— The problem —
The answer must consist of every line in the records that contains the word "date".

[Data records]
• • • • •

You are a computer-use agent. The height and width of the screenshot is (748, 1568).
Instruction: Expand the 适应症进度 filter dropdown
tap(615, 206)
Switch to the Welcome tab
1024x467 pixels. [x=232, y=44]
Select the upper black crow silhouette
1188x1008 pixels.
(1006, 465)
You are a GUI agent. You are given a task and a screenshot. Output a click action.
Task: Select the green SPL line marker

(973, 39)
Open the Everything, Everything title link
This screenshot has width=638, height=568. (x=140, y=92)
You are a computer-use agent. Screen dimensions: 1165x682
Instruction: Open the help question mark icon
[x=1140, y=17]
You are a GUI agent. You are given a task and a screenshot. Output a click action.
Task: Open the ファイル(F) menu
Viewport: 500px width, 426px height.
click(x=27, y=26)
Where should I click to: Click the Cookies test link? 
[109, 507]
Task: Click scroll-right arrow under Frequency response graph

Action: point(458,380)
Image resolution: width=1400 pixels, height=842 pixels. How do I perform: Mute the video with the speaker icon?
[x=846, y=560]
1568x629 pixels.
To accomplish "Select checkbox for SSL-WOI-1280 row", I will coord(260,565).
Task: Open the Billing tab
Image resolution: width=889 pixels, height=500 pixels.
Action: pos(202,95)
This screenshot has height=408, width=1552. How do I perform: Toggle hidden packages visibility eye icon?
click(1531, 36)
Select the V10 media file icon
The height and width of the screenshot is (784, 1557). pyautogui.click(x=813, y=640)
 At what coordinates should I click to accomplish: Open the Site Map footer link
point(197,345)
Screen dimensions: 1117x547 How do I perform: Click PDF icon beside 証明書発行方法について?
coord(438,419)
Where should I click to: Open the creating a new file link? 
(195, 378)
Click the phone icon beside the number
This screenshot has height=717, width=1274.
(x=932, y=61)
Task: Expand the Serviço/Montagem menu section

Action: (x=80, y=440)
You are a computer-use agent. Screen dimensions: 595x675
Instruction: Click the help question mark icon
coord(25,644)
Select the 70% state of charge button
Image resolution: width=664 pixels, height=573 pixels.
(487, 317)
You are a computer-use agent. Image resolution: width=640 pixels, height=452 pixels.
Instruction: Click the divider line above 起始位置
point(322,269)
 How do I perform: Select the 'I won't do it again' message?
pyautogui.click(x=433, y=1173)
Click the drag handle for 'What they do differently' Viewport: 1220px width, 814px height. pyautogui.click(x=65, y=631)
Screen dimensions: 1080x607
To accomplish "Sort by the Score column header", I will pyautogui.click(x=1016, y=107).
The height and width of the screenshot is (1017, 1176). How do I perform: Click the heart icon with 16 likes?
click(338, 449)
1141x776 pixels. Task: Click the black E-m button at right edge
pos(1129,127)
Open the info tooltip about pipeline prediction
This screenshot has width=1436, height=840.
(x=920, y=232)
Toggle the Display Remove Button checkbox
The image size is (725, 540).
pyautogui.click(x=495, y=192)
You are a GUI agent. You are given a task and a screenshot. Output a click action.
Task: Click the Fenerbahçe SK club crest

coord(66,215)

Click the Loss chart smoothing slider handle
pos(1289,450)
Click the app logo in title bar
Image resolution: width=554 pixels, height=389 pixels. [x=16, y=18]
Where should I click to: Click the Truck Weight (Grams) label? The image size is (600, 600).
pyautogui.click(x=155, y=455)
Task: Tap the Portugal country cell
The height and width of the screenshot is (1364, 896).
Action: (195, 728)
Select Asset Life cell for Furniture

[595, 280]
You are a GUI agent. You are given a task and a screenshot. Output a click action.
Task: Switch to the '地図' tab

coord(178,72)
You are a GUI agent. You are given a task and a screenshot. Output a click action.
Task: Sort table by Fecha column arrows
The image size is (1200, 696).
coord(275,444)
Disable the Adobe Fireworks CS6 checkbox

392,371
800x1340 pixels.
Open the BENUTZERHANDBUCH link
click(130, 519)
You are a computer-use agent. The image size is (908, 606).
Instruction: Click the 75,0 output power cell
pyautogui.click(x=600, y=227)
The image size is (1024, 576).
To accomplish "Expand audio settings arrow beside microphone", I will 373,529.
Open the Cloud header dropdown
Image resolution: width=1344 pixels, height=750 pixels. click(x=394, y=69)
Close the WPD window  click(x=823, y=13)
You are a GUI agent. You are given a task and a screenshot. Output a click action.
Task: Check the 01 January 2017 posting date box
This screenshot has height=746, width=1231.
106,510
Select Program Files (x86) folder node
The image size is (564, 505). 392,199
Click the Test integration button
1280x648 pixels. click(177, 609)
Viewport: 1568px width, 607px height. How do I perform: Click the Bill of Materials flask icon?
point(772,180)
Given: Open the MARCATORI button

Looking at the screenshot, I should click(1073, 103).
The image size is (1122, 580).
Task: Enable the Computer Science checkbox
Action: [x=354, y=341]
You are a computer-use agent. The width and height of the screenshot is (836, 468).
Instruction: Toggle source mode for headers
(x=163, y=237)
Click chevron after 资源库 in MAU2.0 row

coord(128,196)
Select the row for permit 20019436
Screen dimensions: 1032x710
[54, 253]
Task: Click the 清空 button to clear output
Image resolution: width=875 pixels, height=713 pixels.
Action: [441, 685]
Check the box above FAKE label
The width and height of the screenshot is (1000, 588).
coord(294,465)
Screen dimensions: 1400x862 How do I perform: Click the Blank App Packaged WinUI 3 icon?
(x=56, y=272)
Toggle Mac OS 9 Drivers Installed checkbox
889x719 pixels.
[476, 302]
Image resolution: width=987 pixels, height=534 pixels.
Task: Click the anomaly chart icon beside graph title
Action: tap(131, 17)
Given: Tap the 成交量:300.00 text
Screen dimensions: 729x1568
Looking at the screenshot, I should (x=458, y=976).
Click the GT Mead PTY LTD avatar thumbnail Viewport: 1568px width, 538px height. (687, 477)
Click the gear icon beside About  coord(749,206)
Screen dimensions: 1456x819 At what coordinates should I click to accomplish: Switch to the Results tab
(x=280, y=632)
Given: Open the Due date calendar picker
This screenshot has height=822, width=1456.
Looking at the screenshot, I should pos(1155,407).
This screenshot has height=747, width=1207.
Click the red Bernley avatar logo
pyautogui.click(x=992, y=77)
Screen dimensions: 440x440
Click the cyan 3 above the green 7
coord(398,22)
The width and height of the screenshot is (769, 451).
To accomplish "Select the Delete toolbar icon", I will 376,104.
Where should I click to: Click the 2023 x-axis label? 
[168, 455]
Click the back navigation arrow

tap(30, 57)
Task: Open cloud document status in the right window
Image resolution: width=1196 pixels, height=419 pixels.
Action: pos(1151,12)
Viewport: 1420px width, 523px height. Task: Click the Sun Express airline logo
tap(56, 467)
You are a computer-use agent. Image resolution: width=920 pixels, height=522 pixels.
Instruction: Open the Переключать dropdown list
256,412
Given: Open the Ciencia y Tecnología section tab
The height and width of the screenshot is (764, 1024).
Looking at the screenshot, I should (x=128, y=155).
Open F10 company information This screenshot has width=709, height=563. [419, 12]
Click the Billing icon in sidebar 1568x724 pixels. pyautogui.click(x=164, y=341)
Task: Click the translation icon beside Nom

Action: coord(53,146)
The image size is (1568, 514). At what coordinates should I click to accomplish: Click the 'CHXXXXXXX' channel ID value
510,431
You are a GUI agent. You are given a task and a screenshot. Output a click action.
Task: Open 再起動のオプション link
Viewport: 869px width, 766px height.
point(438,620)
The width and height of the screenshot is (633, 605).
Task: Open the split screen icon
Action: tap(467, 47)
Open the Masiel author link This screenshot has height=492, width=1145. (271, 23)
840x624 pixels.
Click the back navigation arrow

• • • • •

— Answer space —
Task: Check the 01 January 2017 posting date box
Given: Open the Due date calendar picker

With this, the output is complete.